Brief: I need the lines from the one containing "You are a computer-use agent." through the last line of the entries retyped exactly, with no pictures among them.

Saved data entries:
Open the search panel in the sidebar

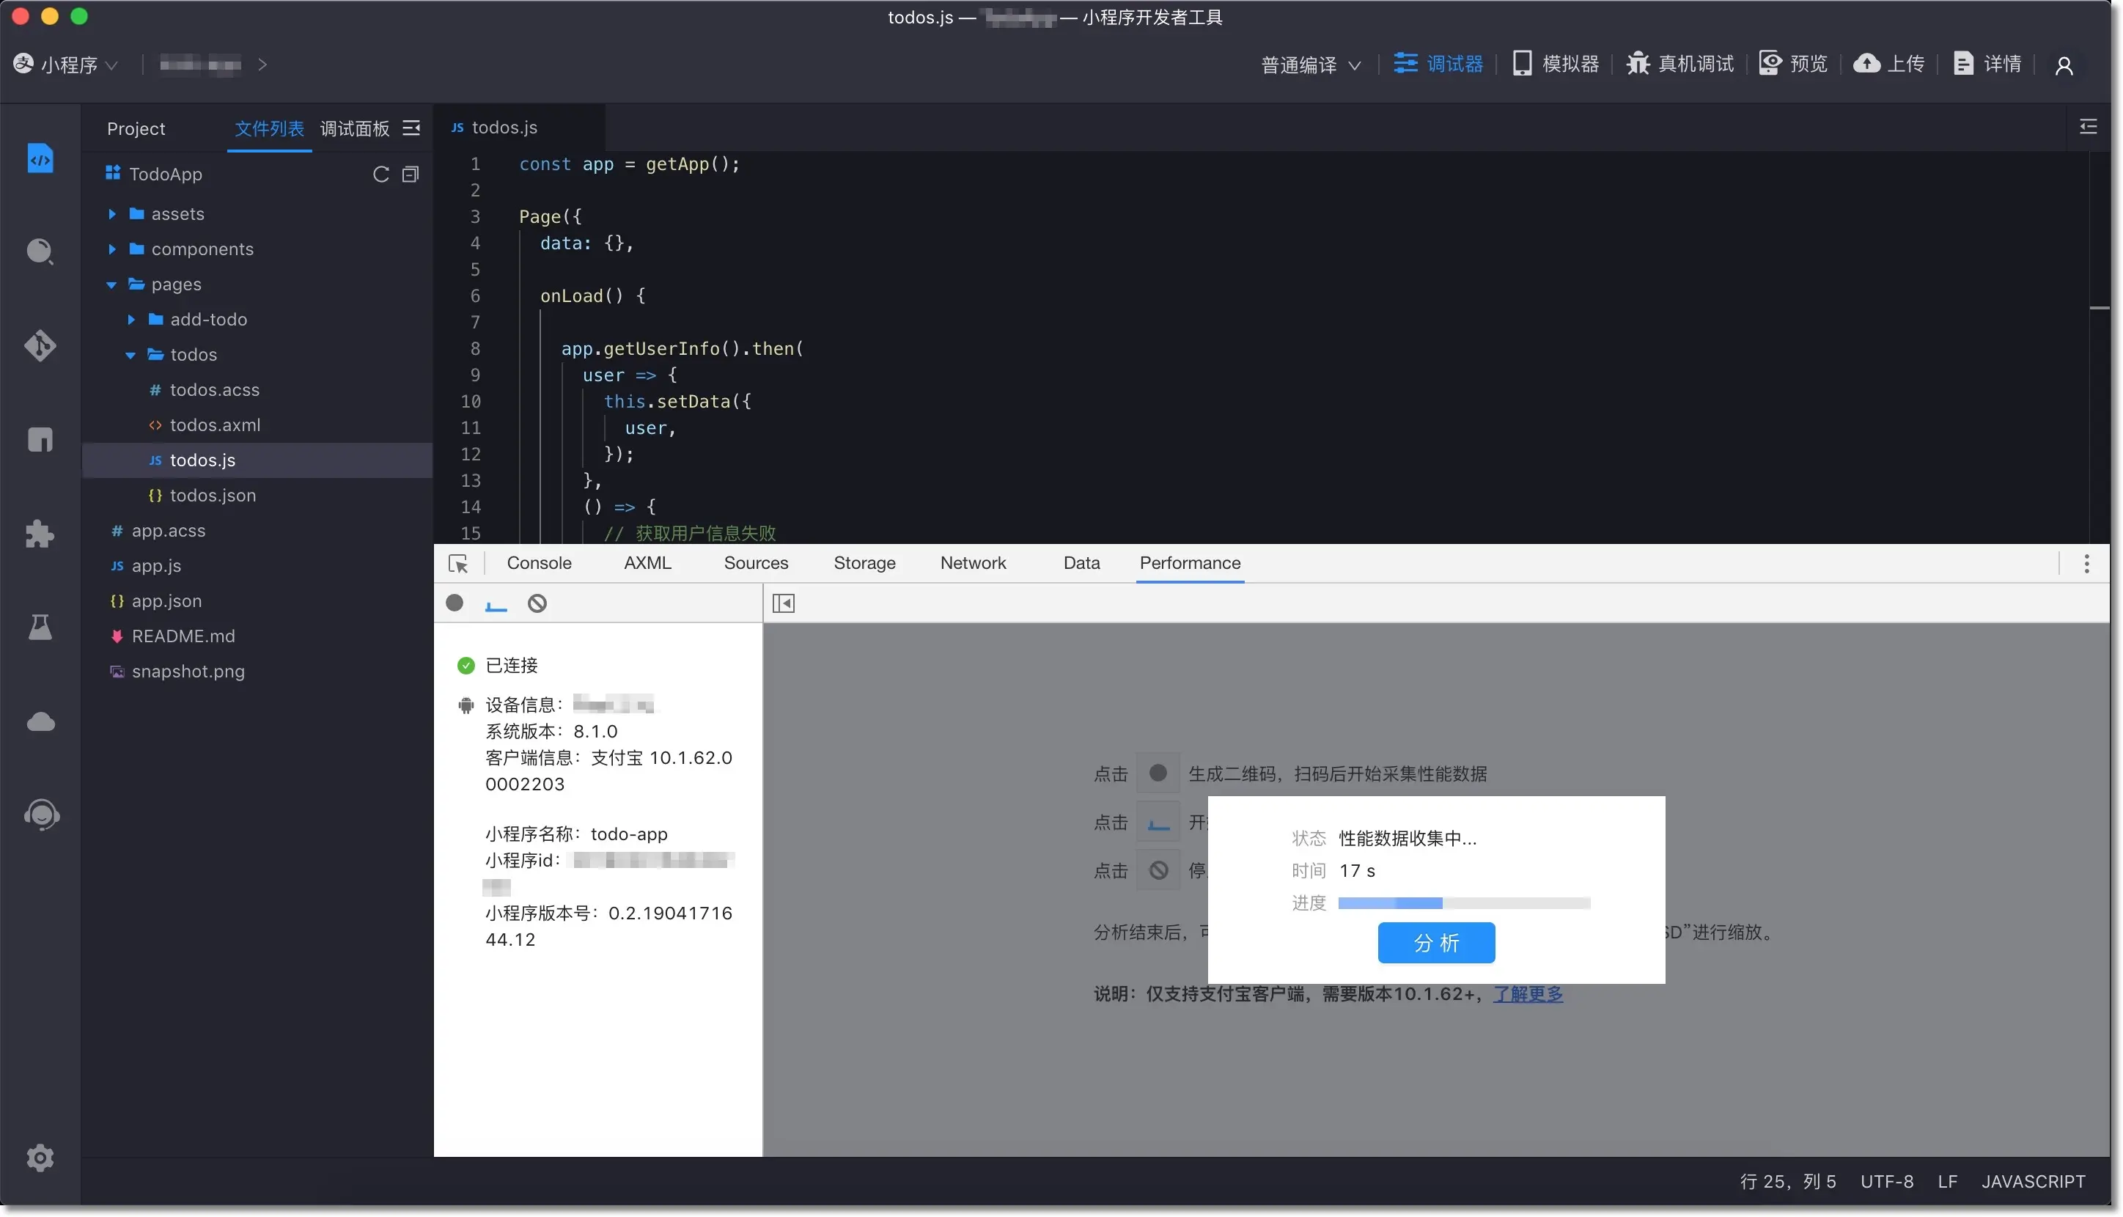40,252
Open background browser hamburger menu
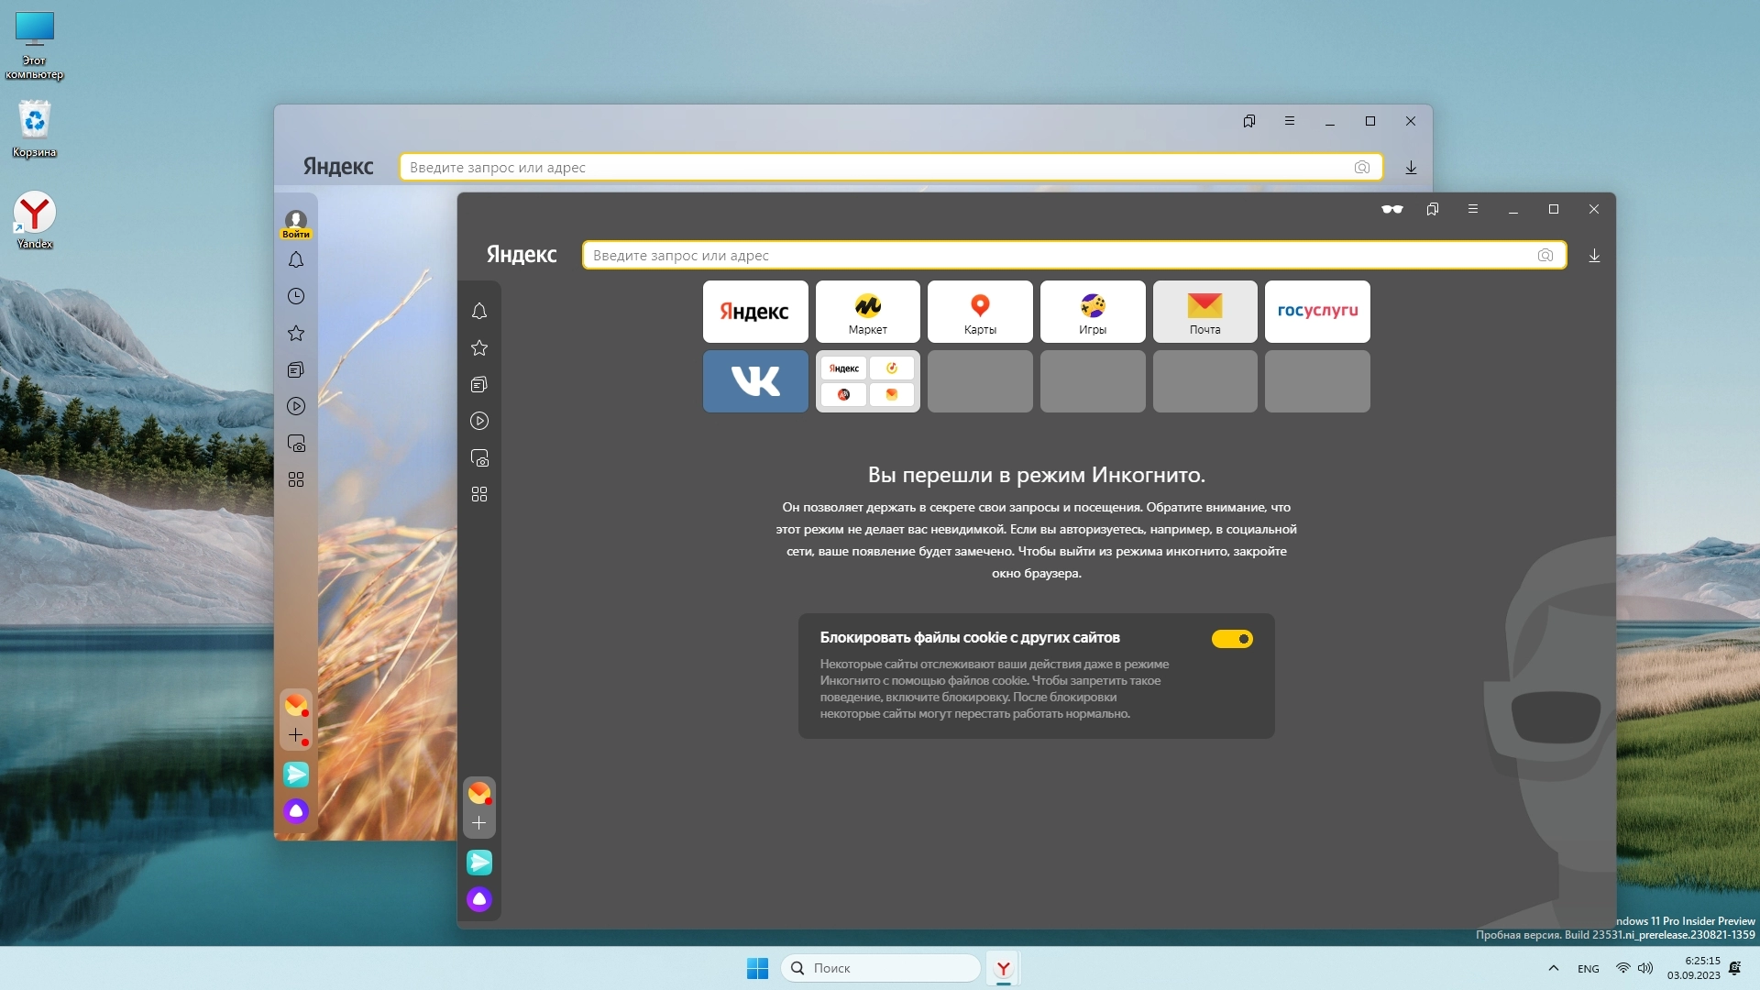The height and width of the screenshot is (990, 1760). pos(1289,121)
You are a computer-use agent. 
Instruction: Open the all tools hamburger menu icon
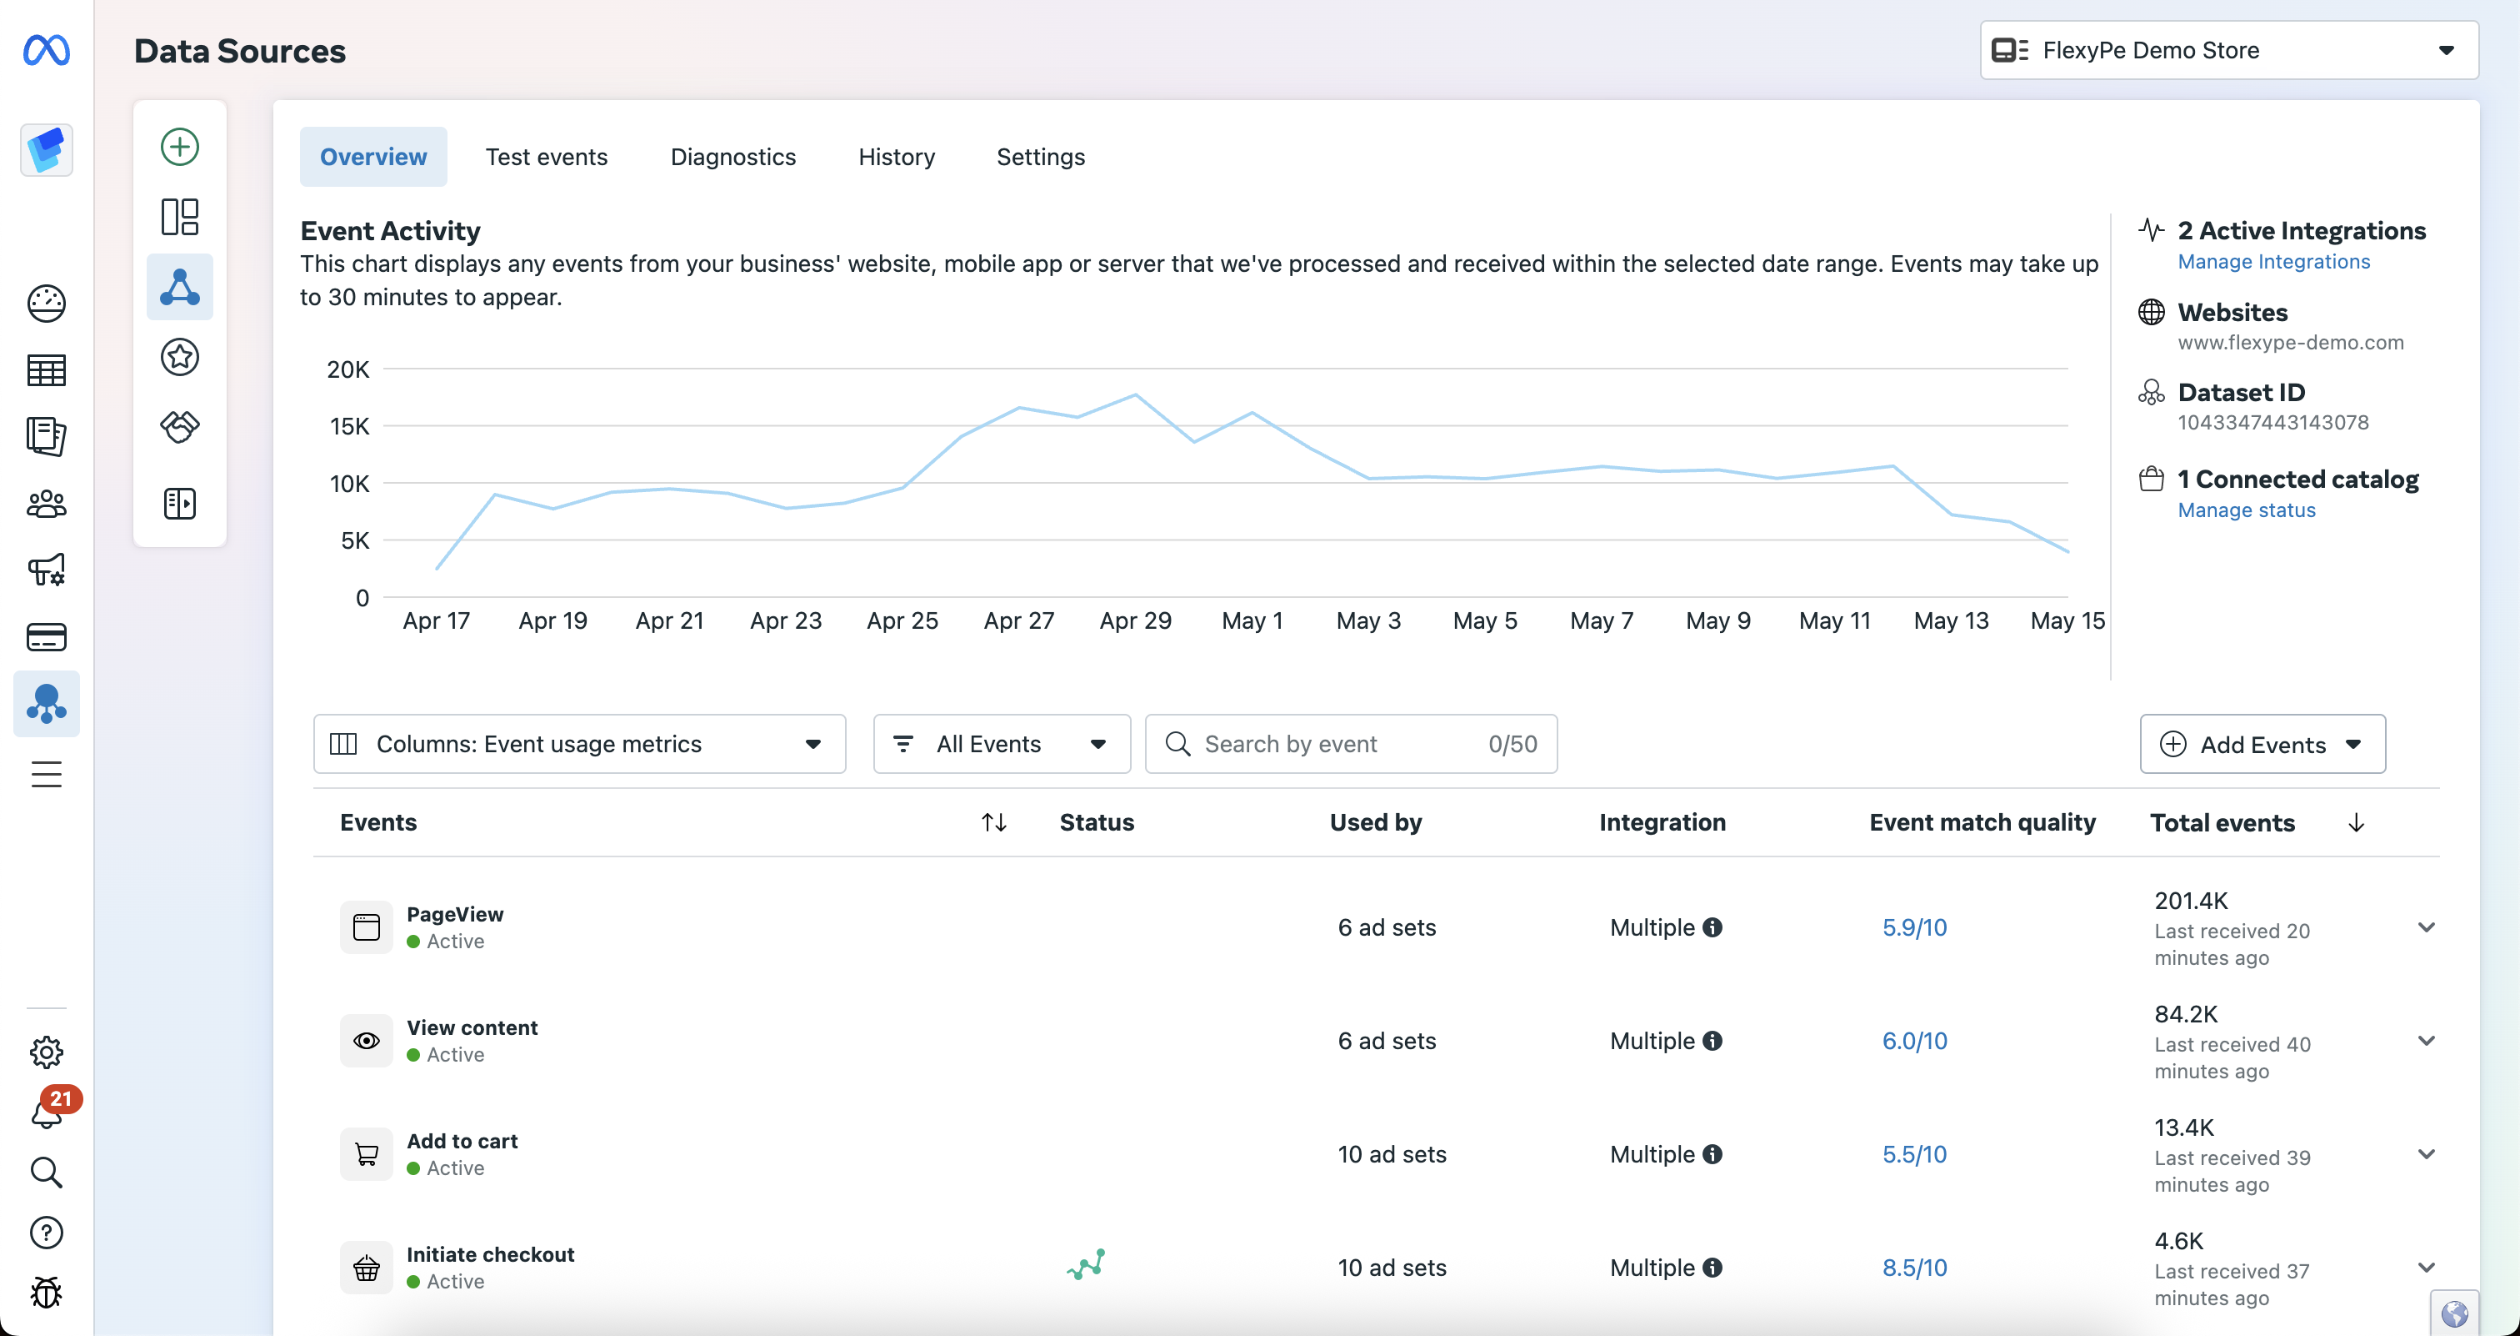pos(46,774)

Answer to the exercise:
You are a computer-use agent. 
Instruction: Open the all tools hamburger menu icon
pos(46,774)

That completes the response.